Serotonin (5-HT) also shows many non-neural functions such as
essential hypertension, embryogenesis, follicle maturation and behavior. Moreover, it exerts a
growth factor function on different types of non-tumoral cells, and it was also found to be related to oncogenes. In fact, growth-stimulatory activity of
serotonin in different human
tumor cells has been reported. Recently, new chemical molecules binding the
5-HT1A receptor have been described as novel therapeutic entities useful in neuroprotection,
cognitive impairment,
Parkinson's Disease,
pain treatment,
malignant carcinoid syndrome and
cancer.
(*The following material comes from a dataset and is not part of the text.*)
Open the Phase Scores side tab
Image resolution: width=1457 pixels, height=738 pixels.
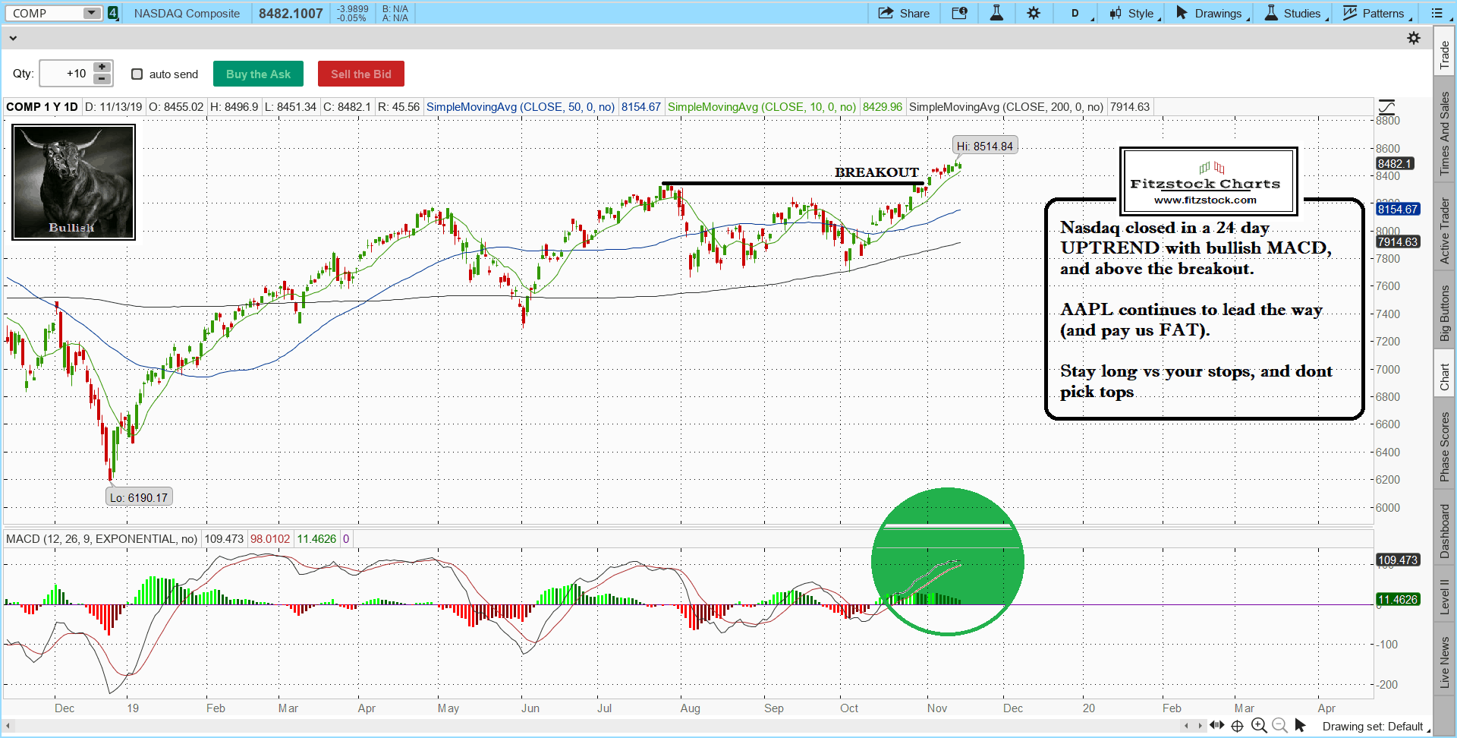[x=1444, y=446]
It was widely demonstrated that
5-HT1A receptor is involved in the
carcinogenesis and consequently in many human
tumor types, such as prostate, bladder, small cell lung, colonrectal and
cholangiocarcinoma. Furthermore, depending on the
tumor type,
5-HT1A receptor antagonists were shown to be capable of blocking the 5HT-induced increase in
tumor growth. In this review, we have focused our attention on each
tumor type where the
5-HT1A receptor is involved, investigating the role of this molecular target and the different classes of compounds that have shown the capability to modulate it. The analyzed aspects could represent a hint for the medical chemists to develop novel molecules as selective 5-HT1A agents are useful in further elucidating the role of this therapeutic target.